### Exercise objective
Pull out every line of the material below that contains the word "height".

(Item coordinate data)

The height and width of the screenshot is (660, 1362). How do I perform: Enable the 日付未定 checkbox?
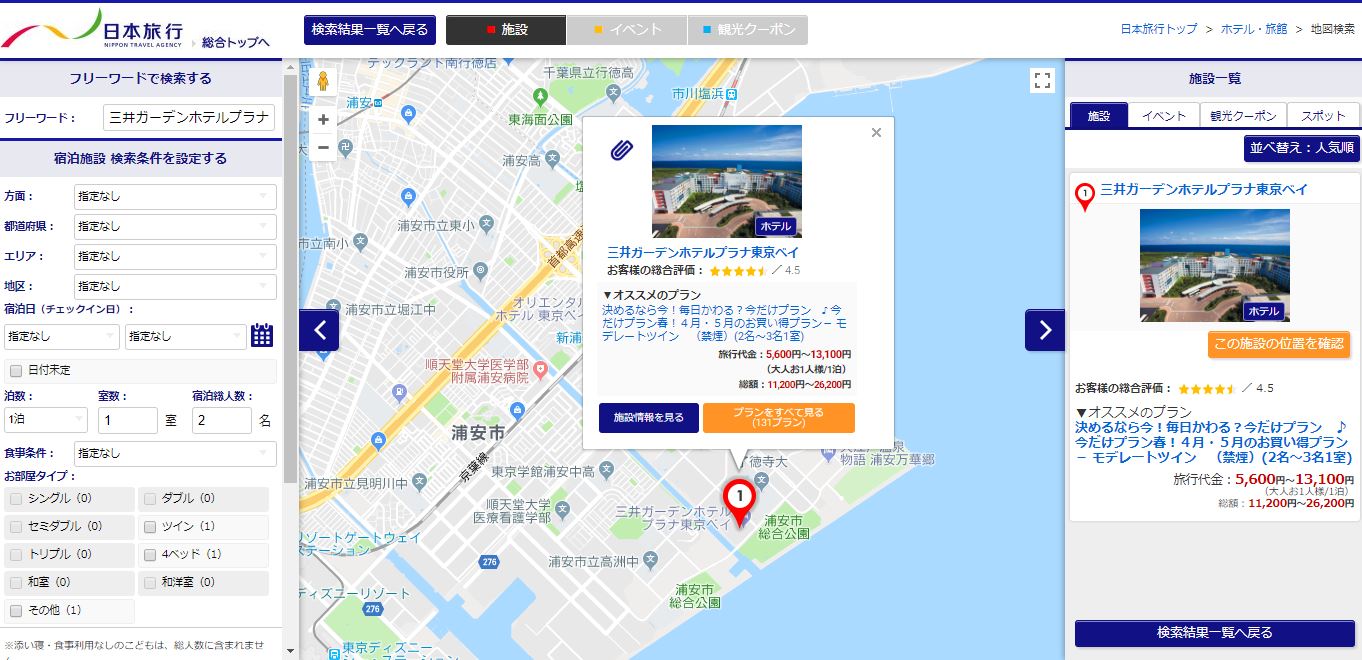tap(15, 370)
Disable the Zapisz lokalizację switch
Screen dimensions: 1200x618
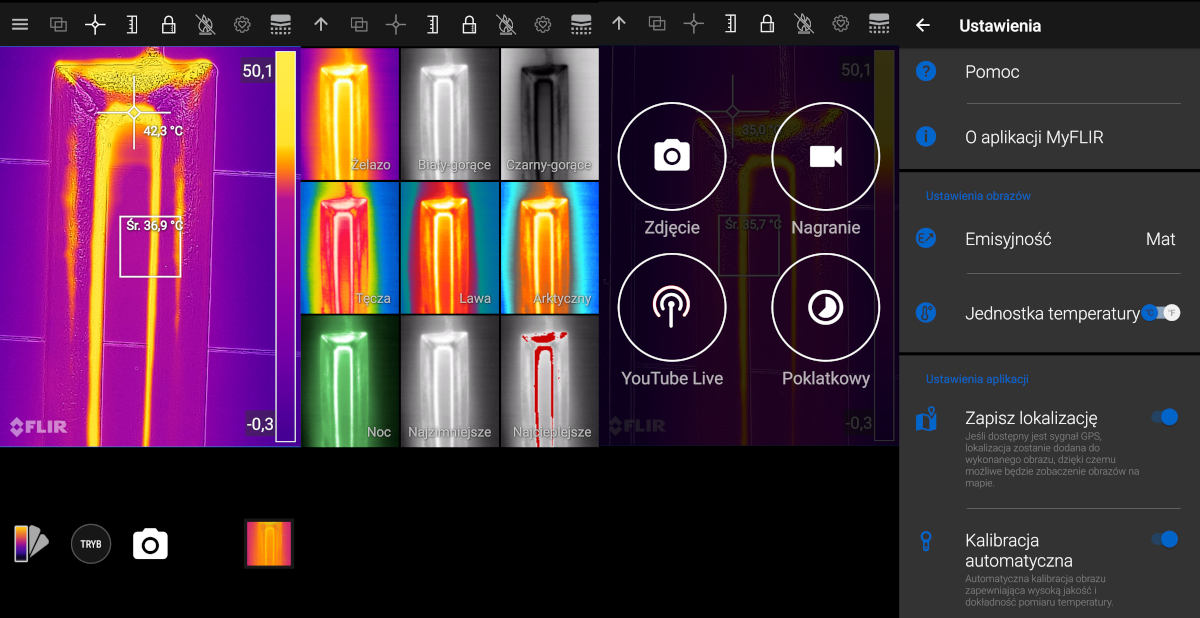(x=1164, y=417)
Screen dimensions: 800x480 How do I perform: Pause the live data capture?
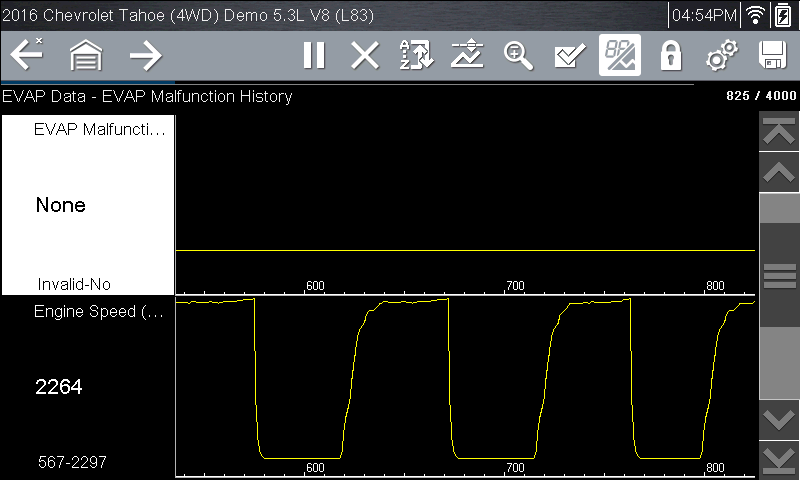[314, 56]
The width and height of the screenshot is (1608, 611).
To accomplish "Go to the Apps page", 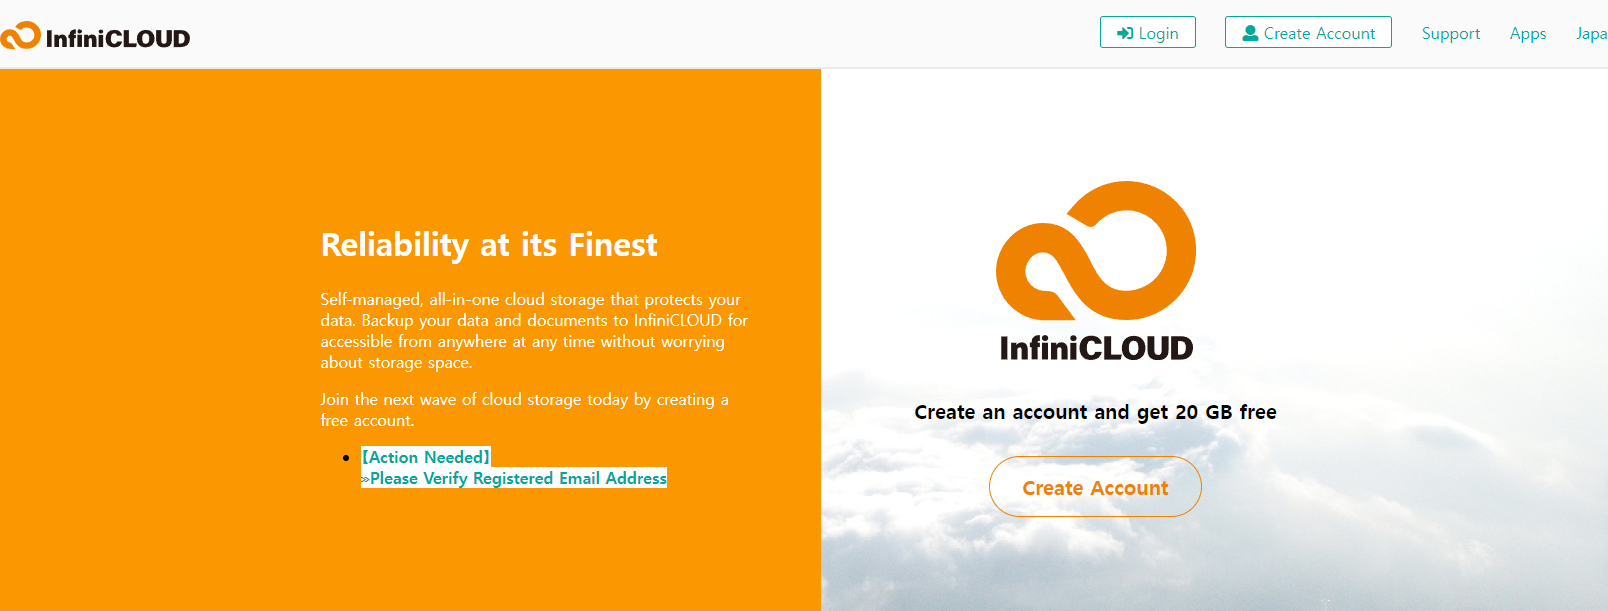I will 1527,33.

### Result of this exercise
The height and width of the screenshot is (660, 1362). How do I perform: Enable the 日付未定 checkbox?
The width and height of the screenshot is (1608, 611).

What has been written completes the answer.